Activity = Search the entries for the word "breadcrumb" and report each line that has it.

Working data =
#####
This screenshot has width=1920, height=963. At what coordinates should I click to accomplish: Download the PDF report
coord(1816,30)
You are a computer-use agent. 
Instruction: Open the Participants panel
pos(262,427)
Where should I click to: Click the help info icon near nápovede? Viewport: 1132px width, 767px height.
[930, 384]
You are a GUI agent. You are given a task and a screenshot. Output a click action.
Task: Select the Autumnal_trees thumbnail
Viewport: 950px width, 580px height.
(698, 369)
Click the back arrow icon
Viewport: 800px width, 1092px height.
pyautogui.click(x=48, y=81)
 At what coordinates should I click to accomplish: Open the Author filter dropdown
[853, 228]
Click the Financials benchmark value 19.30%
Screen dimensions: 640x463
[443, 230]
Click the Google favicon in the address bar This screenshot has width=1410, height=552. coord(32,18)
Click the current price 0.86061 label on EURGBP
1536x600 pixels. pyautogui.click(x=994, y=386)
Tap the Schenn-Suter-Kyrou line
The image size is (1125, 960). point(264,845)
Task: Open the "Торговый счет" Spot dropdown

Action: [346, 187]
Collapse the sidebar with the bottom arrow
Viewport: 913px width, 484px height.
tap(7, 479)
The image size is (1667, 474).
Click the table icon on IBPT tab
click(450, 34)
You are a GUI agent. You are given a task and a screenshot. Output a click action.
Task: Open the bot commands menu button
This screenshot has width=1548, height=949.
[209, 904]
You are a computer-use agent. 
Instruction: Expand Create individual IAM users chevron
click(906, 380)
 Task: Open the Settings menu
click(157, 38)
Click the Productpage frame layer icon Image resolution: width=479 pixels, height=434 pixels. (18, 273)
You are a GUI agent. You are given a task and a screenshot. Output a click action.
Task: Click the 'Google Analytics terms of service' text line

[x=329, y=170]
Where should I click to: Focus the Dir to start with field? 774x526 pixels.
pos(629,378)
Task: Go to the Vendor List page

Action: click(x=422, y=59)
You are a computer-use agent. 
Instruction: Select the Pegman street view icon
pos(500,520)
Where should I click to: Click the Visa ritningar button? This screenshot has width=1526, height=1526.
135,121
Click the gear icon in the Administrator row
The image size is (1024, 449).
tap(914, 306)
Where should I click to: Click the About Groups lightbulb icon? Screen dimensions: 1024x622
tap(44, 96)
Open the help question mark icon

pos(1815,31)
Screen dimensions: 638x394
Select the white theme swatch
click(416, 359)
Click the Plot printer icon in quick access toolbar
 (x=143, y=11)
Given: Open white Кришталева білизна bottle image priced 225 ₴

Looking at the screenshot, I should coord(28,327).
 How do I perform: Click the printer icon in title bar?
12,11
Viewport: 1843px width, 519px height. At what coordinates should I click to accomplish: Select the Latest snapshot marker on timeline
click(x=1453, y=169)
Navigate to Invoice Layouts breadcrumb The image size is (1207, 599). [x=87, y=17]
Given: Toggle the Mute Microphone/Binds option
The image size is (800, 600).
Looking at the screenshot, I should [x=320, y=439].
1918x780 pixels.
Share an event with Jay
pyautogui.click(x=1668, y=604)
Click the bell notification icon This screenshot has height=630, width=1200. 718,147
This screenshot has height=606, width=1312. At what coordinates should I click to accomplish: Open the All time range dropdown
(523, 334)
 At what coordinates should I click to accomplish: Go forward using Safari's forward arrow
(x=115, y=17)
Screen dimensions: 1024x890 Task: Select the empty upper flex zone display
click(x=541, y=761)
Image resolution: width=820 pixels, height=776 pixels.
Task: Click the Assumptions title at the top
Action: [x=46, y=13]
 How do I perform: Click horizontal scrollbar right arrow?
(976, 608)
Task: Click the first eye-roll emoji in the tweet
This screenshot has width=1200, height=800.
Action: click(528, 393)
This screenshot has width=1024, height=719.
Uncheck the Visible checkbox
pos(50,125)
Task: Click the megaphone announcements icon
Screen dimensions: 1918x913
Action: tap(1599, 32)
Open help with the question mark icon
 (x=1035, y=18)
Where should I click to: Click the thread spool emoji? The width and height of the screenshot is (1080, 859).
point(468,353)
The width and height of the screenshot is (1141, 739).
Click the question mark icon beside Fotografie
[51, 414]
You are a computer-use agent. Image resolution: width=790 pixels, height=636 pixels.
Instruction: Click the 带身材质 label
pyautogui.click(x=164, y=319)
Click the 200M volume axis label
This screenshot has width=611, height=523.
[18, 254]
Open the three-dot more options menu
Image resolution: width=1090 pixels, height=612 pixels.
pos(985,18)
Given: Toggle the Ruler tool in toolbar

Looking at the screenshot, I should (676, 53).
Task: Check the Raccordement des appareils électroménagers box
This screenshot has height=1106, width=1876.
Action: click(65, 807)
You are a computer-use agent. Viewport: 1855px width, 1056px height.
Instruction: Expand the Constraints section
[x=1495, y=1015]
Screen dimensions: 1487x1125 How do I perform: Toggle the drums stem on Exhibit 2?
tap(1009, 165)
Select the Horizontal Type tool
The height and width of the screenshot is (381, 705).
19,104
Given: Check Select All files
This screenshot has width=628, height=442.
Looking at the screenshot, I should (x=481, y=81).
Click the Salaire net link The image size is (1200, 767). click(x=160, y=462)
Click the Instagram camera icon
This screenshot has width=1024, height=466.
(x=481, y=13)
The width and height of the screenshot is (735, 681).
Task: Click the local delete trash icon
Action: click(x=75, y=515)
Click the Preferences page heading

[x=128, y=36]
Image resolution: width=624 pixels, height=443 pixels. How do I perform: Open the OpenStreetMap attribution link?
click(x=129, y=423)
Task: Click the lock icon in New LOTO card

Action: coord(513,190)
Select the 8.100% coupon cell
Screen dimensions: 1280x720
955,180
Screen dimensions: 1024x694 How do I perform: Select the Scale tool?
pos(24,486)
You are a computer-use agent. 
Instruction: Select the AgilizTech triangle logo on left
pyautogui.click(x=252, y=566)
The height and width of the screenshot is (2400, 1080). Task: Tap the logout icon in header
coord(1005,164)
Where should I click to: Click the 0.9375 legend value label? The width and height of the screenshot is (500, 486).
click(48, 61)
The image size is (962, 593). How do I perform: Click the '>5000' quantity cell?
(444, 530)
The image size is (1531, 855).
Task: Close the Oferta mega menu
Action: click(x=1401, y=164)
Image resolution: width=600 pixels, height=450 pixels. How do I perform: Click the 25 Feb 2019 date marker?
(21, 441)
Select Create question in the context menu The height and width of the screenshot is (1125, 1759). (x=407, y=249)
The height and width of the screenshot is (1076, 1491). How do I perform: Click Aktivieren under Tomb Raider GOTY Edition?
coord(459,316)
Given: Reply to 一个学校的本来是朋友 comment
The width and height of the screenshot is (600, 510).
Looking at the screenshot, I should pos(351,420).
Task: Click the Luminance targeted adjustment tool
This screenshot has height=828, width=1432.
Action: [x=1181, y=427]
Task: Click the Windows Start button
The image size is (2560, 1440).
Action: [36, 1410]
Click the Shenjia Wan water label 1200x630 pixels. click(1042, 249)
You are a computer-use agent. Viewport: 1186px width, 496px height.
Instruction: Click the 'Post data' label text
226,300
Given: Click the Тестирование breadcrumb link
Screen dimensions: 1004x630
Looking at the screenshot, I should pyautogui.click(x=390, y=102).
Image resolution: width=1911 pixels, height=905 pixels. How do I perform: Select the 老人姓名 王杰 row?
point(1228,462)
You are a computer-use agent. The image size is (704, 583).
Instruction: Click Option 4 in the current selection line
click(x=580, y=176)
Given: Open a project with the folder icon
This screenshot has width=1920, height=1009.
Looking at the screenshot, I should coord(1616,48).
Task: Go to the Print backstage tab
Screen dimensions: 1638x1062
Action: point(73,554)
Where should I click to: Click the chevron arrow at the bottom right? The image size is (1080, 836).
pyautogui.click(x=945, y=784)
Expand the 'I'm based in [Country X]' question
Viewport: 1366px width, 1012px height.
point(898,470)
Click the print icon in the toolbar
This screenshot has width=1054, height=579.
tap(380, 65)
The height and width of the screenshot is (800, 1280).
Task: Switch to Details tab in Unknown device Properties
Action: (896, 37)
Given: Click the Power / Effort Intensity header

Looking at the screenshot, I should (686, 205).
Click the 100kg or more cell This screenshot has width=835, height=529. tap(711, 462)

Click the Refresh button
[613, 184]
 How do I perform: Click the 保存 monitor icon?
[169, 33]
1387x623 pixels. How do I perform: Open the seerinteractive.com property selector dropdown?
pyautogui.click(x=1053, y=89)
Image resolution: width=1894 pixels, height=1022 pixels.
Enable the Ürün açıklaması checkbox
#####
Result for this task =
Navigate to Invoice Layouts breadcrumb The image size is (1207, 599). [x=87, y=17]
Given: Click the Тестирование breadcrumb link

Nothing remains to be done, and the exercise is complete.